After replying at 10 pm EST (I found it odd in the first place that I got a professional email from someone claiming to be in the UK at 8:50 EST, which would be 1:50 am UK time), I get an email back an hour later saying that the chair of the research council was enthusiastic about my answers and promoted me to a finalist. That's when I knew something was up. By the time I got to the questions, I was sure it was a full blow scam. These questions asked me about my appreciation for fine arts; to rank my five favorite animals; my opinion of rabbit hunting; to rank my favorite pudding flavors etc. A complete joke.

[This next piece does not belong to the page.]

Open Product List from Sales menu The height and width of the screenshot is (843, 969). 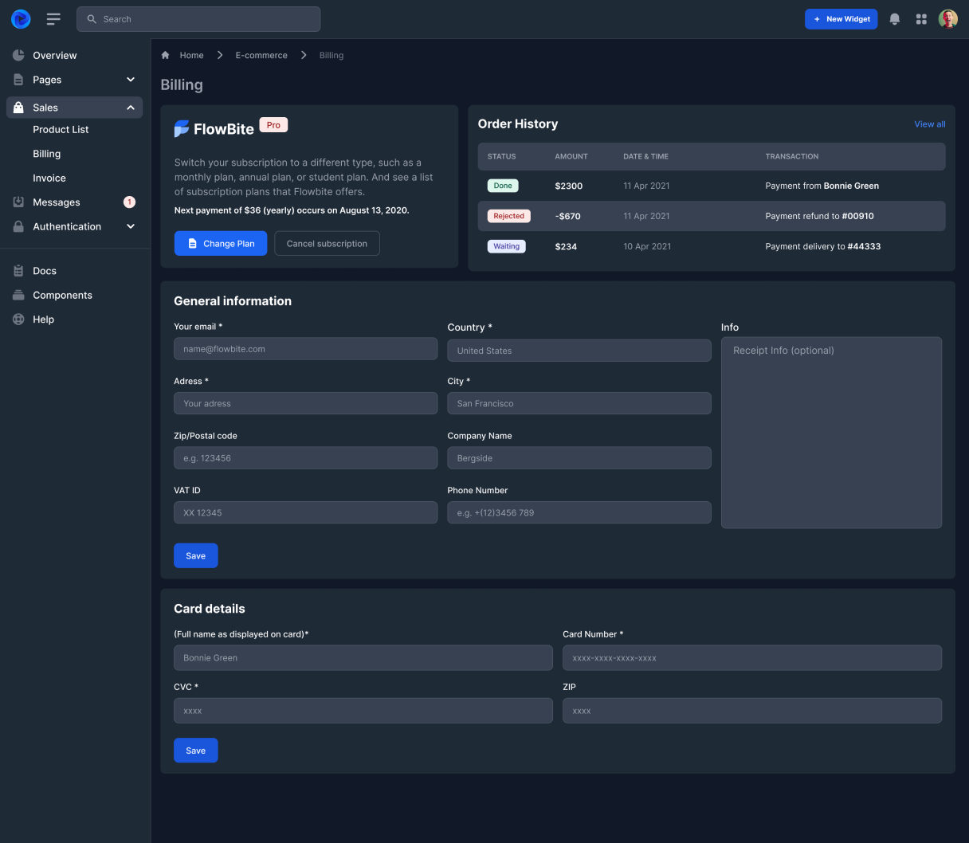point(61,130)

When I clicked on the name of the sender, he was using a gmail address - not one affiliated with the research organization, which lets me know he is posing as someone from there. He did not reply to my question of who nominated me, which I now realize is because no one did because the whole thing is fake. I plan on calling/emailing the actual organization tomorrow to let them know that a scammer is posing as one of their recruiters. 

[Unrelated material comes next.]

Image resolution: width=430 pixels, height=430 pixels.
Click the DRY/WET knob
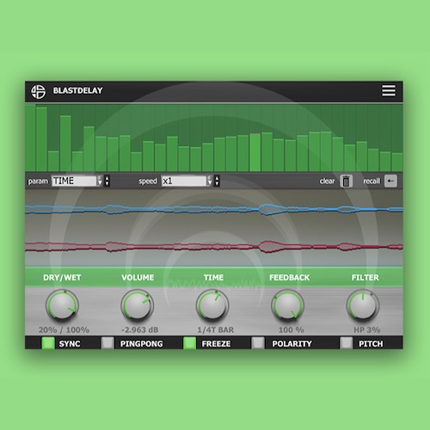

Ordinarily, I would chalk the whole thing up to a pathetic scam, but I'm worried now that I supplied a paragraph basically laying out my entire dissertation topic idea. Of course, one would have to actually do the research to write anything substantive about my topic (since I have not even passed my dissertation proposal yet, my ideas are still in the preliminary "idea" stage - no results yet, though I speculated on some of the big claims my project would make). Do I have anything to be worried about?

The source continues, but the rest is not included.